PyMC linear regression part 3: predicting average height

10 minute read

This is the next post in a series of linear regression posts using PyMC3. This series has been inspired by my reading of Statistical Rethinking. Part 1 was dedicated to setting up the problem and understanding the package’s objects. Part 2 was about interpreting the posterior distribution. In this entry, I’ll be using the posterior distribution to make predictions. Specifically, I’ll make the distinction between predicting average height which has its own uncertainty, and actual height. I’ll cover predictions of average height here.

The first few pieces of code will replicate the previous posts to get us to where we want to be.

import arviz as az
import matplotlib.pyplot as plt
import numpy as np
import os
import pandas as pd
import pymc3 as pm
import scipy.stats as stats
import seaborn as sns
%load_ext nb_black
%config InlineBackend.figure_format = 'retina'
%load_ext watermark
RANDOM_SEED = 8927
np.random.seed(RANDOM_SEED)
az.style.use("arviz-darkgrid")

Here again is the question that motivated the series of posts.

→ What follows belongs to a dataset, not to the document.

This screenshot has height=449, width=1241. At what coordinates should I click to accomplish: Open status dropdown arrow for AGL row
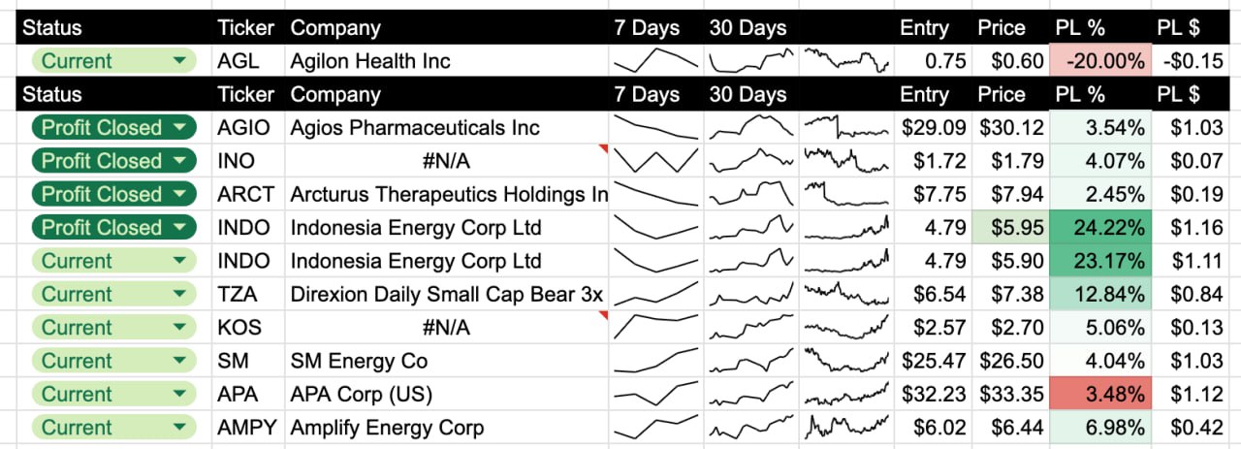pyautogui.click(x=178, y=61)
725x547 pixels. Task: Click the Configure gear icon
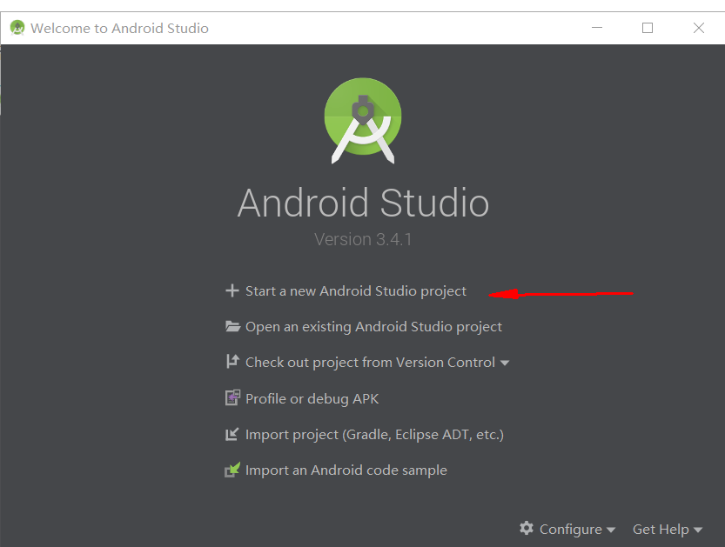(x=527, y=529)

The weights listed below were recorded in the !Kung census, but heights were not recorded for these individuals. Provide predicted heights and 89% compatibility intervals for each of these individuals. That is, fill in the table below, using model-based predictions.

Individual weight expected height 89% interval
1 45    
2 40    
3 65    
4 31    
d = pd.read_csv("../data/a_input/Howell1.csv", sep=";", header=0)
d2 = d[d.age >= 18]  # filter to get only adults

Setting up the variables, producing model and trace objects

# Get the average weight as part of the model definition
xbar = d2.weight.mean()
with pm.Model() as heights_model:

    # Priors are variables a, b, sigma
    # using pm.Normal is a way to represent the stochastic relationship the left has to right side of equation
    a = pm.Normal("a", mu=178, sd=20)
    b = pm.Lognormal("b", mu=0, sd=1)
    sigma = pm.Uniform("sigma", 0, 50)

    # This is a linear model (not really a prior or likelihood?)
    # Data included here (d2.weight, which is observed)
    # Mu is deterministic, but a and b are stochastic
    mu = a + b * (d2.weight - xbar)

    # Likelihood is height variable, which is also observed (data included here, d2.height))
    # Height is dependent on deterministic and stochastic variables
    height = pm.Normal("height", mu=mu, sd=sigma, observed=d2.height)

    # The next lines is doing the fitting and sampling all at once.
    # I'll use the return_inferencedata=False flag
    # I'll use the progressbar flag to minimize output
    trace_m2 = pm.sample(1000, tune=1000, return_inferencedata=False, progressbar=False)
Auto-assigning NUTS sampler...
INFO:pymc3:Auto-assigning NUTS sampler...
Initializing NUTS using jitter+adapt_diag...
INFO:pymc3:Initializing NUTS using jitter+adapt_diag...
Multiprocess sampling (4 chains in 4 jobs)
INFO:pymc3:Multiprocess sampling (4 chains in 4 jobs)
NUTS: [sigma, b, a]
INFO:pymc3:NUTS: [sigma, b, a]
Sampling 4 chains for 1_000 tune and 1_000 draw iterations (4_000 + 4_000 draws total) took 11 seconds.
INFO:pymc3:Sampling 4 chains for 1_000 tune and 1_000 draw iterations (4_000 + 4_000 draws total) took 11 seconds.
trace_m2_df = pm.trace_to_dataframe(trace_m2)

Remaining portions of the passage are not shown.